Local (Server) Monitoring

You can monitor disk, swap, etc on the server. For example, to monitor the load averages on the Nagios server

define service{
  use fionavar-service
  host_name mornir
  service_description stats-load
  check_command check_load!1.5!2!2!2!2.5!2.5
}

The first three numbers are the levels at which a warning is issued (for load average over 1 minute, 5 minutes, and 15 minutes), and the second set are the level at which a critical alert is issued.

Disk Space

If you have installed nagios-statd-server on the clients (hosts) and nagios-statd on the server, you can monitor the hosts’ cpu, load, disk, etc. nagios-statd requires the use of a real device not a symlink.

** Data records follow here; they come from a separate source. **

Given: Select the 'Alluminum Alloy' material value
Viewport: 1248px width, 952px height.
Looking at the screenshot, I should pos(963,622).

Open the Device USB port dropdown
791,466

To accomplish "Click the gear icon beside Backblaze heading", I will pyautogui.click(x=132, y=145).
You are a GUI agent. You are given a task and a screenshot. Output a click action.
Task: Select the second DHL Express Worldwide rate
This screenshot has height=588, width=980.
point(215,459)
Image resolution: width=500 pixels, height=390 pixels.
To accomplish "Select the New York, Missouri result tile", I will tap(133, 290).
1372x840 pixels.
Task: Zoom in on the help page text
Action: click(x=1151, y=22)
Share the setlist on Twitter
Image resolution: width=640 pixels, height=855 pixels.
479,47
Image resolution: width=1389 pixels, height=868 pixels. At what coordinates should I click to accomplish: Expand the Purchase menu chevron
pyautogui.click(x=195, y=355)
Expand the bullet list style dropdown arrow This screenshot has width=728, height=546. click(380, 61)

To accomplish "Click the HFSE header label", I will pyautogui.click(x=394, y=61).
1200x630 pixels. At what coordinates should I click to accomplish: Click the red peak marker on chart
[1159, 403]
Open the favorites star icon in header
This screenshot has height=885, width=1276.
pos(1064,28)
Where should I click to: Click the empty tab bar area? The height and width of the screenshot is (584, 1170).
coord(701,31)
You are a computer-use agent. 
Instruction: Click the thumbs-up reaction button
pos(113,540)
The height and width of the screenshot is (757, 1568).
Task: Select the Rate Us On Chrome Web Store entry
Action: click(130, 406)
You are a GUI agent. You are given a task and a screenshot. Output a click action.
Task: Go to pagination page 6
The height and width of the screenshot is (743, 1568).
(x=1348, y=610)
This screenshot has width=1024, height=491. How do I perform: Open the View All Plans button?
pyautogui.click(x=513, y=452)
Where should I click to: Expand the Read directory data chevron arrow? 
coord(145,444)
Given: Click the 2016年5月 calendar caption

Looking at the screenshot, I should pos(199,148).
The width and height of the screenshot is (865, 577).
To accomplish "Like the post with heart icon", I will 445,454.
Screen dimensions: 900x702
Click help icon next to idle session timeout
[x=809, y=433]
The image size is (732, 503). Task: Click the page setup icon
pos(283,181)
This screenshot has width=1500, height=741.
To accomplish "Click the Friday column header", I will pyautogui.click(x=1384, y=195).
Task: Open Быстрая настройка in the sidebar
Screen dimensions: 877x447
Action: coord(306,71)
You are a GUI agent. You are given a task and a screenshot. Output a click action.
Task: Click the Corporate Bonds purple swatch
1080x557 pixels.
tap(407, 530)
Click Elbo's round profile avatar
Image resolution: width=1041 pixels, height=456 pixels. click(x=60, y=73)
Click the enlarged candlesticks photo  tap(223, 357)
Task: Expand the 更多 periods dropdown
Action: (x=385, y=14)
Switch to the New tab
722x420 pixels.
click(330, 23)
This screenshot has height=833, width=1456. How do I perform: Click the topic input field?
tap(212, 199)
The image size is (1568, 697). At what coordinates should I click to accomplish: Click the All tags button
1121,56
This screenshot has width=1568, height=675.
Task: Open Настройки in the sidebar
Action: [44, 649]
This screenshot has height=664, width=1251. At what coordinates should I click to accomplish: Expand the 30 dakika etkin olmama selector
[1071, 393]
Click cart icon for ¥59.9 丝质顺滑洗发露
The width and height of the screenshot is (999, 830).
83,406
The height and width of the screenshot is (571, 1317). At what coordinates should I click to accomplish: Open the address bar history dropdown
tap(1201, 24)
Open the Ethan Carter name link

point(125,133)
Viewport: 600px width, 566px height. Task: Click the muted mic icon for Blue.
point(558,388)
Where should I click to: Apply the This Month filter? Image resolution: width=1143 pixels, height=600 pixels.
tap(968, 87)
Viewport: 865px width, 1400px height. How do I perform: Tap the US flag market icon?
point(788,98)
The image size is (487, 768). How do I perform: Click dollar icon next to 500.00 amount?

For all commands ! is the separator for arguments to the command.

define service{
  use fionavar-service
  host_name darien
  service_description disk-root
  check_command check_disk_statd_level!/dev/ide/host0/bus0/target0/lun0/part1!85!90
}
Swap, # of processes
define service{
  use fionavar-service
  hostgroup_name fionavar
  service_description stats-swap
  check_command check_swap_statd
}

# Notice the notification_options override below
define service{
   use fionavar-service
   host_name darien,revor
   service_description stats-num-proc
   check_command check_procs_statd
  notification_options c,r
}
Nagios-NRPE Overview
  • Execute a plugin on a client and have the results returned as if the plugin where executed on the server.
    • Con: There are no pre-configured commands
    • Con: There is no secure way to specify arguments to the commands in a service definition, so it is recommended that you define the commands on a per-client basis.
    • Pro: You can test the availability of network services to the client instead of the server
      • To debug a firewall
      • To check the status of hosts and services visible the (nagios) client, but not the server
  • nagios-statd uses the same port as nrpe you will want to use the equivalent local plugins on the server instead.
Nagios-NRPE Config
On the Server

The default nrpe.cfg can be boiled down to:

server_port=5666
# SERVER ADDRESS
# Address that nrpe should bind to in case there are more than one interface
# and you do not want nrpe to bind on all interfaces.
# NOTE: This option is ignored if NRPE is running under either inetd or xinetd

#server_address=192.168.1.1

allowed_hosts=127.0.0.1 # Hosts allowed to talk to nrpe
nrpe_user=nagios
nrpe_group=nagios
dont_blame_nrpe=0 # If this is 1 (true), allow passing of
 # arguments to commands
command_timeout=60 # kill command after this many seconds
include=/etc/nagios/nrpe_local.cfg
# So we make our changes in nrpe_local.cfg not nrpe.cfg
Client nrpe.cfg

On the client you need to specify that the server is allowed to connect (in this case the server is 192.168.8.2)

server_port=5666
# SERVER ADDRESS
# Address that nrpe should bind to in case there are more than one interface
# and you do not want nrpe to bind on all interfaces.
# NOTE: This option is ignored if NRPE is running under either inetd or xinetd

server_address=192.168.8.1

allowed_hosts=127.0.0.1,192.168.8.2 # Hosts allowed to talk to nrpe
nrpe_user=nagios
nrpe_group=nagios
dont_blame_nrpe=0 # If this is 1 (true), allow passing of
 # arguments to commands
command_timeout=60 # kill command after this many seconds
include=/etc/nagios/nrpe_local.cfg
# So we make our changes in nrpe_local.cfg not nrpe.cfg
Client nrpe_local.cfg

(command definitions)

command[check_load2]=/usr/lib/nagios/plugins/check_load --warning=5,4.5,4 --critical=7,6.5,5.5
command[check_ping_mornir]=/usr/lib/nagios/plugins/check_ping -H mornir.fionavar.dd -w 100.0,20% -c 500.0,60%
command[check_disk_mornir]=/usr/lib/nagios/plugins/check_disk -w 10% -c 5% -p /dev/ide/host0/bus0/target0/lun0/part1
command[check_swap]=/usr/lib/nagios/plugins/check_swap -w 20% -c 10%
command[check_privoxy_local]=/usr/lib/nagios/plugins/check_http -I darien.fionavar.dd -p 8118 -u http://mornir.fionavar.dd
command[check_httpd_mornir]=/usr/lib/nagios/plugins/check_http -H mornir.fionavar.dd -u http://mornir.fionavar.dd/

As you can see, the parameters are hard-coded. This is because there is no secure way to pass parameters over the network (with nagios).